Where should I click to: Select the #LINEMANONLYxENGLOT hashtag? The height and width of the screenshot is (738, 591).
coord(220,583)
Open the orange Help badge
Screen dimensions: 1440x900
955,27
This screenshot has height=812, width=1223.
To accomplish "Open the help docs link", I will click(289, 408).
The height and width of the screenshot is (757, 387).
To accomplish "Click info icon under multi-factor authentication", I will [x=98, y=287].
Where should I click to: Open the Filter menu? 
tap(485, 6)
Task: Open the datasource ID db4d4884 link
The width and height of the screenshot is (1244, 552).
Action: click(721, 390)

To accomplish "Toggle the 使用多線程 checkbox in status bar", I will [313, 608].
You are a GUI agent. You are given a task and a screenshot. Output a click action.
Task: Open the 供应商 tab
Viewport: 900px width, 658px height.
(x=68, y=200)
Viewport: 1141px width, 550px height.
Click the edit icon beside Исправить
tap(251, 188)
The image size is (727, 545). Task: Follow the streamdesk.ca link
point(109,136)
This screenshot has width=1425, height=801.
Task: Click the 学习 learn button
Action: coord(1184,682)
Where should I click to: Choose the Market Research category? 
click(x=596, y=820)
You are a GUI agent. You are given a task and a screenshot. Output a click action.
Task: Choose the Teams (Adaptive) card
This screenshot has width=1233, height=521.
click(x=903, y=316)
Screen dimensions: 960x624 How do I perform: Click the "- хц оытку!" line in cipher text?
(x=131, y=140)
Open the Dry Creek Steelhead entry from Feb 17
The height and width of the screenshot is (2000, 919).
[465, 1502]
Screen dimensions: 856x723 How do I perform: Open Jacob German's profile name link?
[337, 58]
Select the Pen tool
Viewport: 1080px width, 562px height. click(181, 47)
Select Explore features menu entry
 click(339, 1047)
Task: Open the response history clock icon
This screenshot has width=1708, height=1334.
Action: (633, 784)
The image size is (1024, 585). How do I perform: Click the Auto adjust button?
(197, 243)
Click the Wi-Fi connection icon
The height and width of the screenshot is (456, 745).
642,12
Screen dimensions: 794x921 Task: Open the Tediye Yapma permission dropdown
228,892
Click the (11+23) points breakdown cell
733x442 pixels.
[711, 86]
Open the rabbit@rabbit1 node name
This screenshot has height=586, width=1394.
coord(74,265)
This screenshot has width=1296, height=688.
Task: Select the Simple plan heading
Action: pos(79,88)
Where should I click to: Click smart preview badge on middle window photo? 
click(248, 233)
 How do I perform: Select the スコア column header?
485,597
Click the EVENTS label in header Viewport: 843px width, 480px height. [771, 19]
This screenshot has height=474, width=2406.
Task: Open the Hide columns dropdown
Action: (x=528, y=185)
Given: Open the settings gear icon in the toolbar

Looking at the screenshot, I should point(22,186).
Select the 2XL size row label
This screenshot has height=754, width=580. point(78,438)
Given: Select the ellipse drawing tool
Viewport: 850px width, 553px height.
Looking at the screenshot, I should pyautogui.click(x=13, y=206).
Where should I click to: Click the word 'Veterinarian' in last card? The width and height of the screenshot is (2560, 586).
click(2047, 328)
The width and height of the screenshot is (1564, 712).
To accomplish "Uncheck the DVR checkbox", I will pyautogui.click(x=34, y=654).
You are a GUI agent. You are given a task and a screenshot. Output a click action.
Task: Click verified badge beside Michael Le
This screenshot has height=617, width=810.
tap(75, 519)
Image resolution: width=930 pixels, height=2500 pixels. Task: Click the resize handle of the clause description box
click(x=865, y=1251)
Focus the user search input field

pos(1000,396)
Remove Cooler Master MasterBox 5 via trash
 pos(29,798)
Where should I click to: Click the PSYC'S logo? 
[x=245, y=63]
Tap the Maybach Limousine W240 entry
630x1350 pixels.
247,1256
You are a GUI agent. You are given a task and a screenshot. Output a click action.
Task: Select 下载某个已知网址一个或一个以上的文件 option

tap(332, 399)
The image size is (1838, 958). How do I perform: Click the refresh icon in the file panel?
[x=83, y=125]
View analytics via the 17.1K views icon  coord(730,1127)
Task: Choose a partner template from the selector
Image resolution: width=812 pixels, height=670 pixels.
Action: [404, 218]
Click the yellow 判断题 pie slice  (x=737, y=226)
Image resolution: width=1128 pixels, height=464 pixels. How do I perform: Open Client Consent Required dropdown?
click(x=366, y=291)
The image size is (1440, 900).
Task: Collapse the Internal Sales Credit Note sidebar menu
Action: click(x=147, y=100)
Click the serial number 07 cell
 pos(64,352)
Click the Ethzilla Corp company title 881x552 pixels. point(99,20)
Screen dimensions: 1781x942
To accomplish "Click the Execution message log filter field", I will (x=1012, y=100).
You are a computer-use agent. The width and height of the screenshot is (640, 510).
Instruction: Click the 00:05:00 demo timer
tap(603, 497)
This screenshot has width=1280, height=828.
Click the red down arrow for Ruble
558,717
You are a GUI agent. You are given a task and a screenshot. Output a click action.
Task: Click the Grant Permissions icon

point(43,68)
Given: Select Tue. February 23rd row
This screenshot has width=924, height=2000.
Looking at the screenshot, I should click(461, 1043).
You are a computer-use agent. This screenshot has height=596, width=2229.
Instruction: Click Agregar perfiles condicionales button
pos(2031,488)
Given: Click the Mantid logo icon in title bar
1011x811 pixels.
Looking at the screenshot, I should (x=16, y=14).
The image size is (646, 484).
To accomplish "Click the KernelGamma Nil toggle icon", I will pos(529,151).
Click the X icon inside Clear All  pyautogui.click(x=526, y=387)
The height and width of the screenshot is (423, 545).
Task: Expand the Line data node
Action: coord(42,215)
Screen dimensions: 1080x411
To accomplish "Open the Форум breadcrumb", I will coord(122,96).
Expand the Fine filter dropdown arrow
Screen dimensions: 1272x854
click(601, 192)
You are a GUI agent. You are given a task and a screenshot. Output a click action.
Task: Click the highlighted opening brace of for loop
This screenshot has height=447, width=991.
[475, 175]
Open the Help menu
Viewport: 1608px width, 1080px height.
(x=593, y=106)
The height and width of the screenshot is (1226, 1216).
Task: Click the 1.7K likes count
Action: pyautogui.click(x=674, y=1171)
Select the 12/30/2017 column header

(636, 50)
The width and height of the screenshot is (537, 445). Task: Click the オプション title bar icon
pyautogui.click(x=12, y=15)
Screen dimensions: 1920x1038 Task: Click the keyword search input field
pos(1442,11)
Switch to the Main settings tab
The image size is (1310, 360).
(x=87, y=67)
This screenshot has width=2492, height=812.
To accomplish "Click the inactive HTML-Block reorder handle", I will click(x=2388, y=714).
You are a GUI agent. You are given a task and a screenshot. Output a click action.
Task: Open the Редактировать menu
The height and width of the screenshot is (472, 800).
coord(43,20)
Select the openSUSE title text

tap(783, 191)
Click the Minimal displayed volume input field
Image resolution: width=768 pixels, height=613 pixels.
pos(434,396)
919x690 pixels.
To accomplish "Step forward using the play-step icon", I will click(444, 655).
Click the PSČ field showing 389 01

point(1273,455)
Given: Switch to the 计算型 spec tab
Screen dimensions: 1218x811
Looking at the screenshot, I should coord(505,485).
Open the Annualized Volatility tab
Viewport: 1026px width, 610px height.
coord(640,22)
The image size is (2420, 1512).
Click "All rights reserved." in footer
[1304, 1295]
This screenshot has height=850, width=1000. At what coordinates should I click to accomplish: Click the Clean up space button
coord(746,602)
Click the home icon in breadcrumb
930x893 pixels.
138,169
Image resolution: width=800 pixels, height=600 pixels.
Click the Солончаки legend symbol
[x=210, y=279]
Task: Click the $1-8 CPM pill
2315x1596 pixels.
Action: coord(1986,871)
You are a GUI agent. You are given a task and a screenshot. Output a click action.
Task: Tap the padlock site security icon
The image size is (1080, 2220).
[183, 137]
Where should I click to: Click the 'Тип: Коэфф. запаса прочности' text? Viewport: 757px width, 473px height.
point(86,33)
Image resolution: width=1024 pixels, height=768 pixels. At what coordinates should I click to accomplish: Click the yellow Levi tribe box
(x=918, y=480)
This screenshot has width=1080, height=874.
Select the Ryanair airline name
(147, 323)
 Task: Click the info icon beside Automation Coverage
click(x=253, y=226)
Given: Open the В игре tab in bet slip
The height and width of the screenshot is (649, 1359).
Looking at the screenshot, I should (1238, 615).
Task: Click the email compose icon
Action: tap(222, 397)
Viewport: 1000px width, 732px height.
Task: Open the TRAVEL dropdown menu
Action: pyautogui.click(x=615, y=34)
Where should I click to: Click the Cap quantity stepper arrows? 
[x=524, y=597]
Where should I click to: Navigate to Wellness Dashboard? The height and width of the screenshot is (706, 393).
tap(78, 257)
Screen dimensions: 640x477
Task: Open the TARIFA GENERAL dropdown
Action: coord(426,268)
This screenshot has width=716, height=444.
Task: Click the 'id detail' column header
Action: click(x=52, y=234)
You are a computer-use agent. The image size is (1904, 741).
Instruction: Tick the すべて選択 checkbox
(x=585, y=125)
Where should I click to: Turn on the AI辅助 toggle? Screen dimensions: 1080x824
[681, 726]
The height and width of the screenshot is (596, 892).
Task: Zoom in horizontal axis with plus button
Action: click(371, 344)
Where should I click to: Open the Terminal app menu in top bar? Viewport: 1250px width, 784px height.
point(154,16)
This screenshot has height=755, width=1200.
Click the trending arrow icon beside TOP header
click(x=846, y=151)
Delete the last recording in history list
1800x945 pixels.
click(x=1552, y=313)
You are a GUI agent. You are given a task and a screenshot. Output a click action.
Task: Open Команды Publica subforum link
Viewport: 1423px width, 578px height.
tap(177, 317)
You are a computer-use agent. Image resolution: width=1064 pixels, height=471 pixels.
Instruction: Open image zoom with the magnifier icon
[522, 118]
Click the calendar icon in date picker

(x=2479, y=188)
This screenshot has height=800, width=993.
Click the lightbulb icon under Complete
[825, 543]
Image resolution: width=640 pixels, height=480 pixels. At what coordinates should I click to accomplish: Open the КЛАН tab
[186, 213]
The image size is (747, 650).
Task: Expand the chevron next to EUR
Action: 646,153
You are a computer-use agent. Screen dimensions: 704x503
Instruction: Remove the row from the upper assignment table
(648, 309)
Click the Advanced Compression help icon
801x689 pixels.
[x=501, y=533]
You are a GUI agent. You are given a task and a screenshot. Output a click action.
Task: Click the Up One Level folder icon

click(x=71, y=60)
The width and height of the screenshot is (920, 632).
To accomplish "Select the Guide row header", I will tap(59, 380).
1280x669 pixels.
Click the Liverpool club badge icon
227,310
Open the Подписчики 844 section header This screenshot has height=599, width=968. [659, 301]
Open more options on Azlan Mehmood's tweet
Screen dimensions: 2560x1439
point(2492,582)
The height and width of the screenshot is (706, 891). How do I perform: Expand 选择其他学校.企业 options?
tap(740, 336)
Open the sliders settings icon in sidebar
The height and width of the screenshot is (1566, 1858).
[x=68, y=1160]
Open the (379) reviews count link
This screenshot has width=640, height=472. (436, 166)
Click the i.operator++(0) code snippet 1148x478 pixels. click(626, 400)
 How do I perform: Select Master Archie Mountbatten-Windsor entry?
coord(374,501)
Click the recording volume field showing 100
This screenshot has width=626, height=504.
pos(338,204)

------------

== WHAT THE TASK ASKS ==
Could you set down, exactly as written, the lines above between the one holding "The image size is (646, 484)." and the one holding "Task: Click the highlighted", inclusive, and nothing more?

== RESULT FOR THIS EXERCISE ==
The image size is (646, 484).
To accomplish "Click the KernelGamma Nil toggle icon", I will pos(529,151).
Click the X icon inside Clear All  pyautogui.click(x=526, y=387)
The height and width of the screenshot is (423, 545).
Task: Expand the Line data node
Action: coord(42,215)
Screen dimensions: 1080x411
To accomplish "Open the Форум breadcrumb", I will coord(122,96).
Expand the Fine filter dropdown arrow
Screen dimensions: 1272x854
click(601, 192)
You are a GUI agent. You are given a task and a screenshot. Output a click action.
Task: Click the highlighted opening brace of for loop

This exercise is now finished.